I hope this lengthy response will be read and possibly printed. I hope that it will allow in some light and consciousness about a brilliant method for partnering with your body throughout your entire life, whether you are so called normal, injured, fat or thin, coordinated or uncoordinated. The Pilates Method has been around and growing in depth since the l920's when Joseph and Clara arrived in America. For over 80 years the Pilates Method has been and will continue to be a great teacher in anyone's life.

Mary Bowen

- March 10, 2005 Los Angeles Times
by Jeannine Stein


"The Fire"

People often ask me "Did Joe Pilates die in a fire?" One woman in London where I was giving a workshop at the Pilates Foundation of UK last May said she had read that it was so in The New York Times. To set the record straight - no, Joe did not die in a fire. He died two years later, in 1967, of advanced emphysema from smoking cigars for too many years (which he took up out of disappointment that he wasn't taken more seriously by the powers that be, especially physicians, during his lifetime). His personal friend, Evelyn de la Tour, shared that with me.

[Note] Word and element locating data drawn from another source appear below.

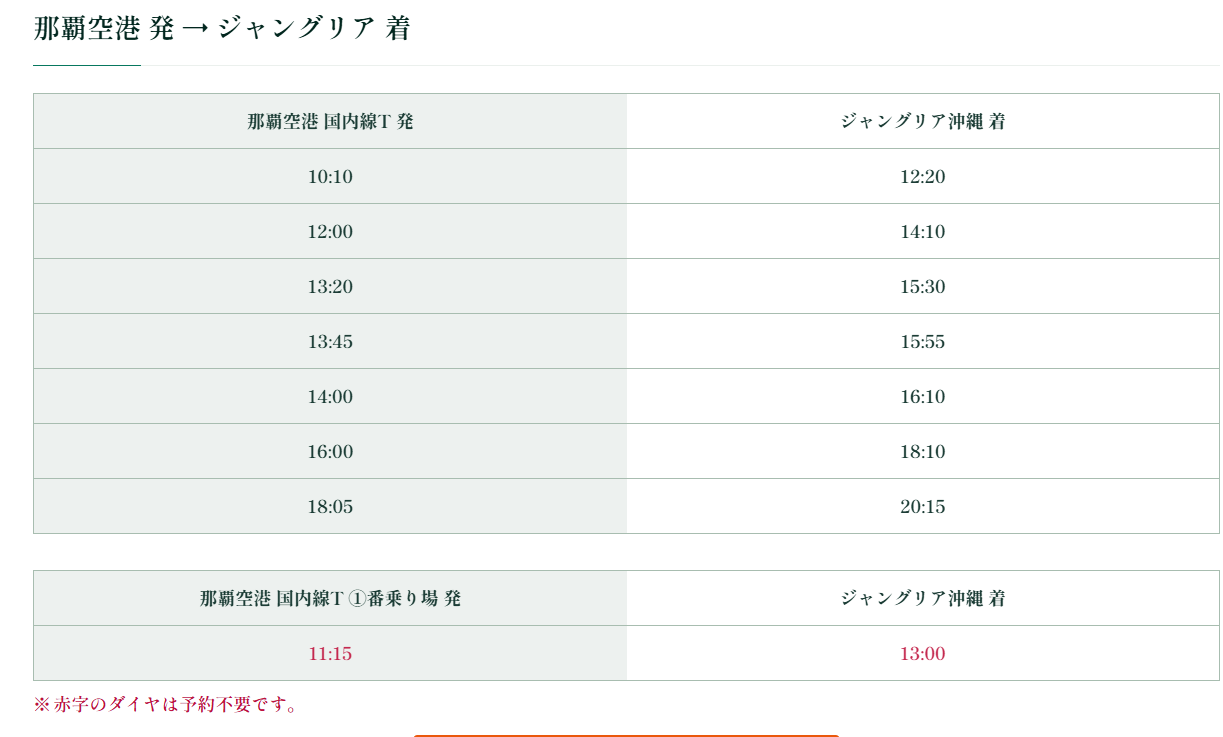
Task: Select the 那覇空港 国内線T 発 column header
Action: [x=330, y=122]
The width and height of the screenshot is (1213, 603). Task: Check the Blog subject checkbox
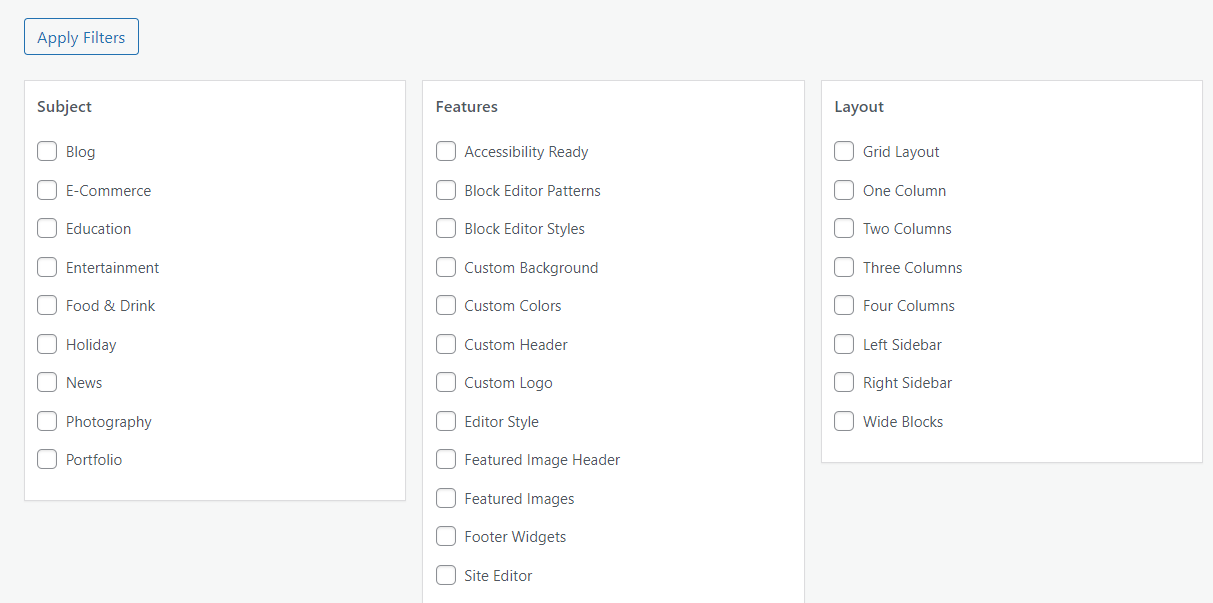tap(47, 152)
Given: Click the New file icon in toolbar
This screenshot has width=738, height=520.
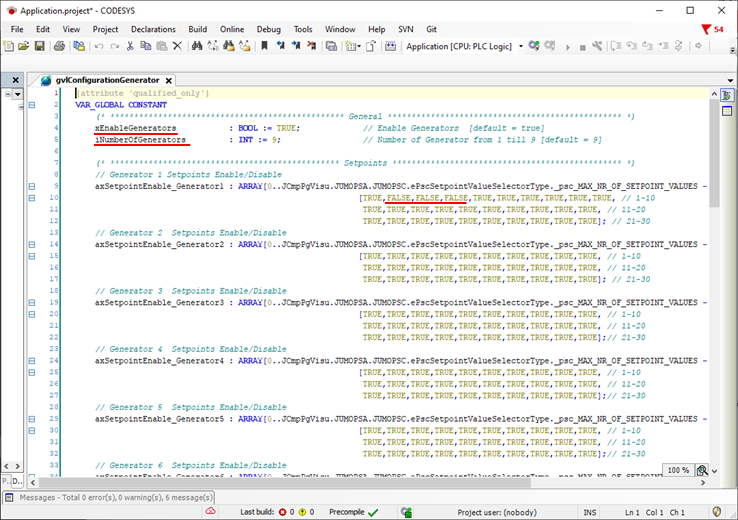Looking at the screenshot, I should click(9, 46).
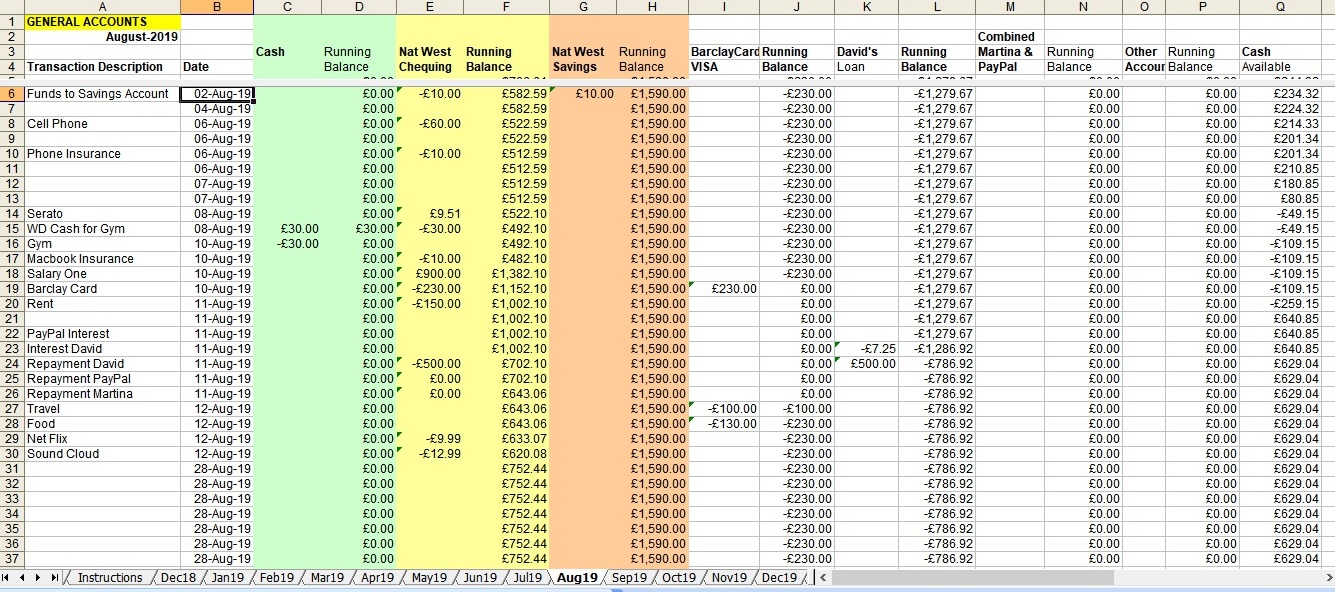
Task: Open the Instructions sheet tab
Action: point(110,578)
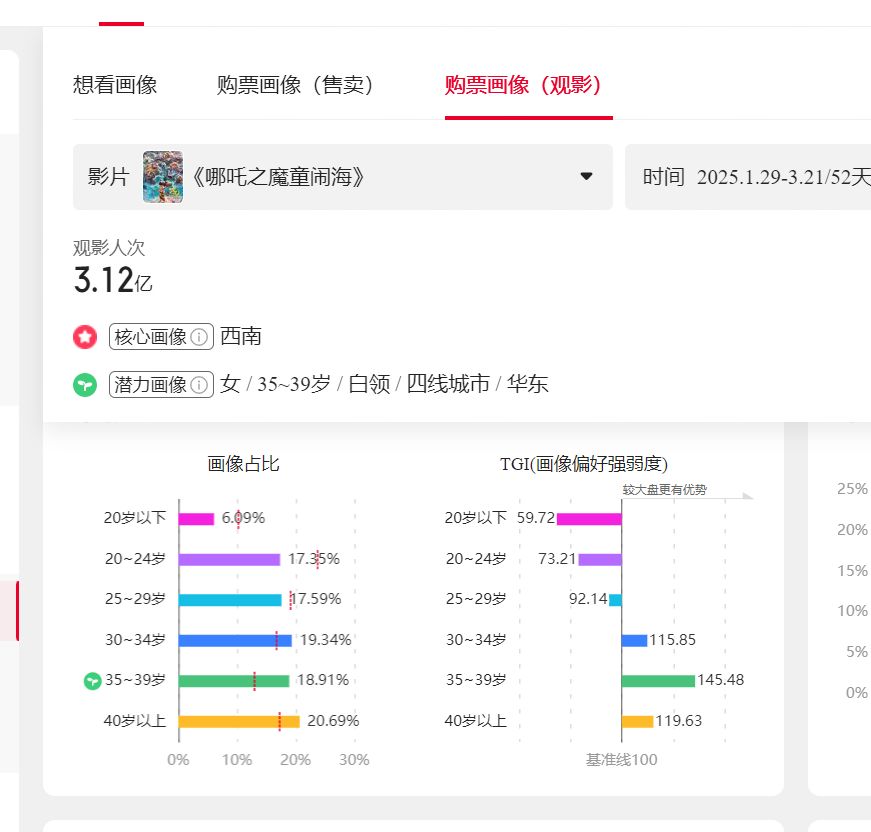Click info icon in 潜力画像 tag

coord(199,384)
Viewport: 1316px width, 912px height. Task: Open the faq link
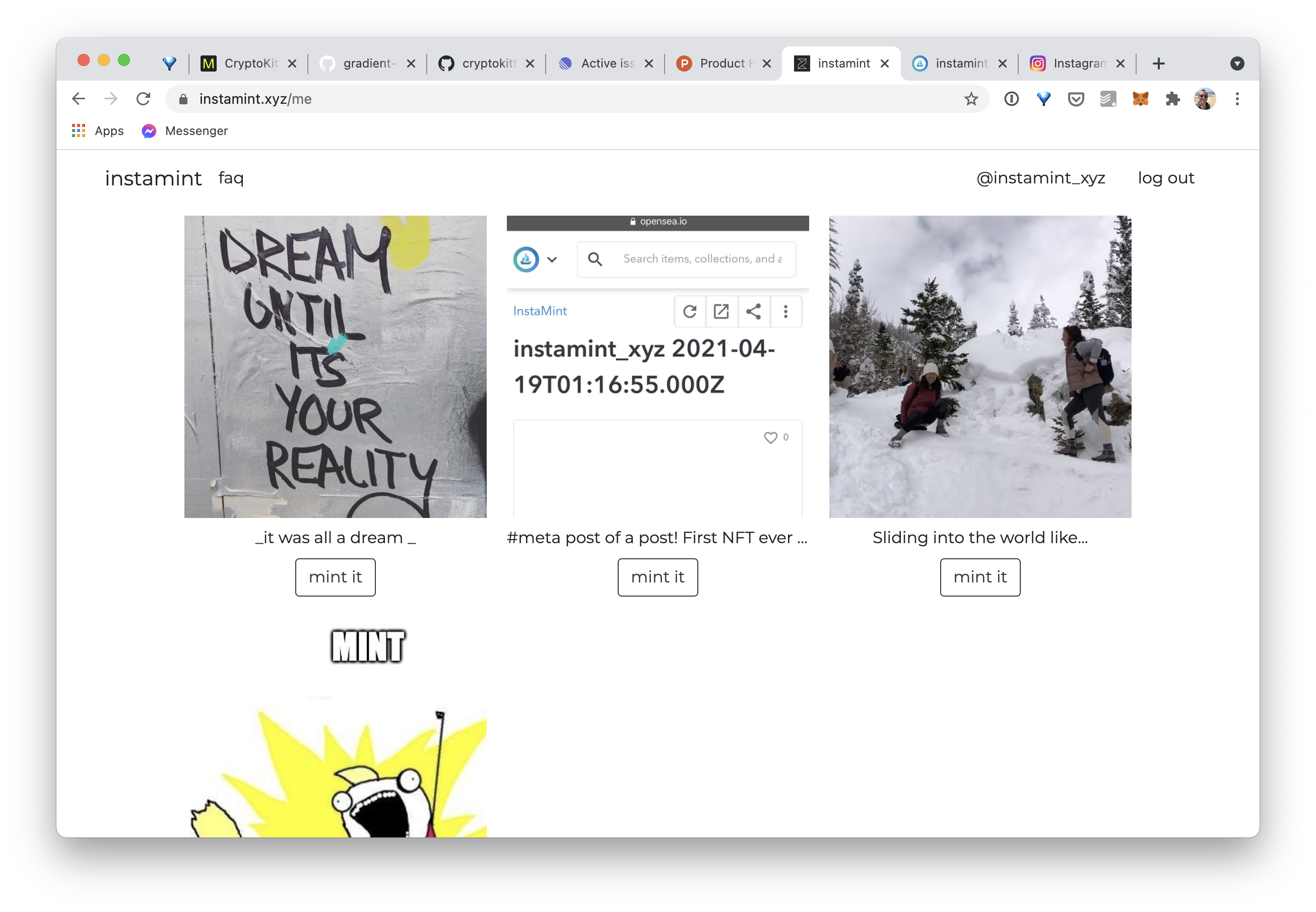tap(231, 178)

There was a fire in 1965 in the storage room at the back of his floor. The studio and his and Clara's apartment were in the front of the building and were undamaged. Bruce King had an apartment near the storage room. He had to move out due to severe smoke damage. The day after the fire Joe went to inspect the extent of loss to his possessions in the storage room and one of his feet fell through a hole in the floor scrapping his leg. That was the extent of his injury from the fire.

More not less
There is a surprise in growing older. All parts of your life can come together. I have grown into an integration of myself from the roots of Pilates, the Jungian analyst and the singer/comedienne/entertainer. Each now is available at once - great fun to experience - with nothing lost, each aspect jumping aboard at an inspired moment. I would not have foreseen this.